祝知寒拍了拍吕墨:“看出来自己为什么当不了富二代了吧?”
吕墨:“我认输。”
“明天的机票买了吗?”
“买了买了,”吕墨掏出手机界面给祝知寒看,“明天早上,头等舱,六点出发。”
“我去老祝,你发财了?头等舱?”郑业拍灰拍到一半就惊闻这样的消息,一时有点难以置信。
“还没。车费委托人出,不花白不花。对了,一会记得把那一地灰扫了。”
胡清一头倒在床上,在雪白的被褥上小幅度打了个滚,“哎哎哎,静晖,这条件还挺不错的哈。你看看,这豪华,大床,乡景房,还有浴室。

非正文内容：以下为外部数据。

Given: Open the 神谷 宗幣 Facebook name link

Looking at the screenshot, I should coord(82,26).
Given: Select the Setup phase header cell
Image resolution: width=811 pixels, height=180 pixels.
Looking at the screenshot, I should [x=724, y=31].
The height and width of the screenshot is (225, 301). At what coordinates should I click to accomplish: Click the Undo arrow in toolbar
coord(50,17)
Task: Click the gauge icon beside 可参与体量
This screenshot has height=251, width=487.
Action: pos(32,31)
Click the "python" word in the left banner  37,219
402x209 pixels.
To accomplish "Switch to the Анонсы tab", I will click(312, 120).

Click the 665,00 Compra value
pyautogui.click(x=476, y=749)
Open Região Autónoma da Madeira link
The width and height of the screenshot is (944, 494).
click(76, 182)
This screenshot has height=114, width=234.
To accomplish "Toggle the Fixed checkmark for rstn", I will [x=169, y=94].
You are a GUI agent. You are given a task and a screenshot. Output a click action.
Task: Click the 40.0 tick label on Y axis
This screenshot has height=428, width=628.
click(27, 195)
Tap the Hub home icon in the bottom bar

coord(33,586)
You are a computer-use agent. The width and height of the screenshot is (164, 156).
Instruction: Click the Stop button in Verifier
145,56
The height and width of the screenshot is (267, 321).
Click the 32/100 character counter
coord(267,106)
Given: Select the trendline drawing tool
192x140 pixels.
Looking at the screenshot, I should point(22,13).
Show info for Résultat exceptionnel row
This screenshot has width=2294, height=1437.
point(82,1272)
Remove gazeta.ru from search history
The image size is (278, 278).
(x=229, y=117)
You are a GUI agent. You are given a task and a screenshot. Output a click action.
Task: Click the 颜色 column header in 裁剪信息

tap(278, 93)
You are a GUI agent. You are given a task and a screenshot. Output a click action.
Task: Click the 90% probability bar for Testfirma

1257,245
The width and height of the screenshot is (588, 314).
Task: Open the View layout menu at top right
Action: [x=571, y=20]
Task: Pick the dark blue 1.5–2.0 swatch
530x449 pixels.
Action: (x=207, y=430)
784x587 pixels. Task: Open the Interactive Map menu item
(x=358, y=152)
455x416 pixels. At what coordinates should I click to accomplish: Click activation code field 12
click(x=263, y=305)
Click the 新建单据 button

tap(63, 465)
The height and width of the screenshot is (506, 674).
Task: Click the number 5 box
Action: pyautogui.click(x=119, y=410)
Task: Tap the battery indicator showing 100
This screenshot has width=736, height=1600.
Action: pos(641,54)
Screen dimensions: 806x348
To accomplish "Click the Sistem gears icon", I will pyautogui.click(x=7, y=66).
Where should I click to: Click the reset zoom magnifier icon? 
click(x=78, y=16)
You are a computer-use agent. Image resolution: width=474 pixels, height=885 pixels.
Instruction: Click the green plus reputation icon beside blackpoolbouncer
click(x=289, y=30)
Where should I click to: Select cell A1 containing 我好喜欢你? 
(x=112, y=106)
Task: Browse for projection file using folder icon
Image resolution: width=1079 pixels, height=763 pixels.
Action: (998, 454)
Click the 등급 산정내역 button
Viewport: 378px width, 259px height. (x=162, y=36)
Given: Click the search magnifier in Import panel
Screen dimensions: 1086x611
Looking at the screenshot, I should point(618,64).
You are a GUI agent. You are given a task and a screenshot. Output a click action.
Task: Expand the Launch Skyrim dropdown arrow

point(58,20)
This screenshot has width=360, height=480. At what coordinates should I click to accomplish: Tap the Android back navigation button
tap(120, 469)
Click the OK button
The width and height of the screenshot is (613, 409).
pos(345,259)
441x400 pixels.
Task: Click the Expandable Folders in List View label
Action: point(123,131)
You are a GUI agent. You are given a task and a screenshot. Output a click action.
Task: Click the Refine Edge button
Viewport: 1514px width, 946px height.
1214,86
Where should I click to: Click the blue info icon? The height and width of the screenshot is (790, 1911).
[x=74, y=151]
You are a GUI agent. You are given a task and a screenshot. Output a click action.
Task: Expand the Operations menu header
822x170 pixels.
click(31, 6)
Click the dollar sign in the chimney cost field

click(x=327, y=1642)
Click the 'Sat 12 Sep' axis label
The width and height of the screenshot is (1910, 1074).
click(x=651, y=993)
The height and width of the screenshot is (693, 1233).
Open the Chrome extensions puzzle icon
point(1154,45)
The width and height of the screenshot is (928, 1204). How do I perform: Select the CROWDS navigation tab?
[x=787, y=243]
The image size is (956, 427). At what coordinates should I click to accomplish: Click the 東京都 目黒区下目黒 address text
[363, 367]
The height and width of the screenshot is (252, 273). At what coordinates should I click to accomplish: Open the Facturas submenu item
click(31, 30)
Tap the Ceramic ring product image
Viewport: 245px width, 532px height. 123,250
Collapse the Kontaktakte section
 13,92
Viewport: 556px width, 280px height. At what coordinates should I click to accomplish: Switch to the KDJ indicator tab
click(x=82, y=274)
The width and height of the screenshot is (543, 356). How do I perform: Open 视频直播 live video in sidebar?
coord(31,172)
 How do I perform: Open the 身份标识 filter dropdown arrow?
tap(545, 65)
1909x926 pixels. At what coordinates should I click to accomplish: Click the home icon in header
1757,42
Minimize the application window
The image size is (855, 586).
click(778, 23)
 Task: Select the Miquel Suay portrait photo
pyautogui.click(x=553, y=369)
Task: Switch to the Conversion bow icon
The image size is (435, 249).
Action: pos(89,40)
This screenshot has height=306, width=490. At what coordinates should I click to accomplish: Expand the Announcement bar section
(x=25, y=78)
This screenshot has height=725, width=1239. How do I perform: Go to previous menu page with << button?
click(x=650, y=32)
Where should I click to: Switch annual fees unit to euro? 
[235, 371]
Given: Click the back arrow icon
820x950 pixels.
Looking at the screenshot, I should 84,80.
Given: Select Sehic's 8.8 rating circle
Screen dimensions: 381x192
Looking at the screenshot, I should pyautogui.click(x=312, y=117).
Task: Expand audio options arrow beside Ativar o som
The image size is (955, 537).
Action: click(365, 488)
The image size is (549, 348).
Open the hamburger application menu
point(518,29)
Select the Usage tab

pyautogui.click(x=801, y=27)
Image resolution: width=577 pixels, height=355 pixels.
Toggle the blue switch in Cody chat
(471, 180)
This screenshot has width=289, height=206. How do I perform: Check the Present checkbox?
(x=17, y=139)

”
“你这是来度假来了?”许静晖坐在窗边的小沙发椅子上,翘着二郎腿,高贵冷艳地看着发疯的胡老板。
“那倒没有,”胡清头发翘起了几根,抬头看了一眼坐在窗边的许静晖就乐了,“你像个大姑娘似的在那坐着干嘛?”
“去你的吧。”许静晖捏着边缘扯下了口罩,他眉眼生的极好看,如珠似玉,而且他平时总戴着口罩,也不怎么说话,就安安静静的一朵美男子,更让人忍不住猜测在口罩下到底是怎样一副好面容。可是一摘下口罩,他两颊上竟然密密麻麻长了满脸的红疹,看上去颇为骇人。胡清好像是已经看习惯了,没有任何特别的反应。“跟你说正经的,你刚才上来,看没看出点什么。”
“什么?你说楼下那些来路不明的‘大师’?”
许静晖难得笑了一下,“哎呦,胡大仙,你还会管人家叫大师?我看,钱桂生他姐这回可不止请了我们这一伙人。”
“哈哈哈”胡清忍不住笑出了声,“我就欣赏现在市面上这些自称是大师的大师,每次遇到这些人都不知道在说些什么东西,太可爱了。可惜我不是写小说的,要不和这些人聊几句肯定文思泉涌。”
“不过,我感觉,这回跟闹鬼没什么关系。”
胡清稍稍正经了一点,“嗯,没毛病,她家挺‘干净’的。”
胡清那是正儿八经的一只男狐狸精,平时虽然五金古董都倒腾一点,但是收入占大头的其实还是给人“看事儿”,就是替广大普通人解决一些怪力乱神方面的烦恼。他一非和尚,二非道士,没有经历过任何玄学方面的专业训练,完全靠是“本能”吃饭——作为一只有一定道行的大狐狸,抓个鬼、净个宅什么的简直手到擒来,有没有什么东西,他只消看一眼就能知道个八九不离十。那些到处作乱的小东西,基本一见了他,就吓得“两股战战,几欲先走”了,甚至有的还会弄一点特产贿赂贿赂他。至于难解决的大妖大鬼——这盛世清平、太平盛世,哪来的那么多大妖物?
所以,钱还是很好赚的。
“回头再好好看看,要是还没什么那些东西的气息,十有八九就是人祸了。”
天色有点阴沉,将雨未雨。一辆蓝灰色的吉普驶进了院子,靠边停了。祝知寒打开车门,走了下来。屋子里一个矮矮胖胖的阿姨迎了过来,“呦,来了!您是。。。?”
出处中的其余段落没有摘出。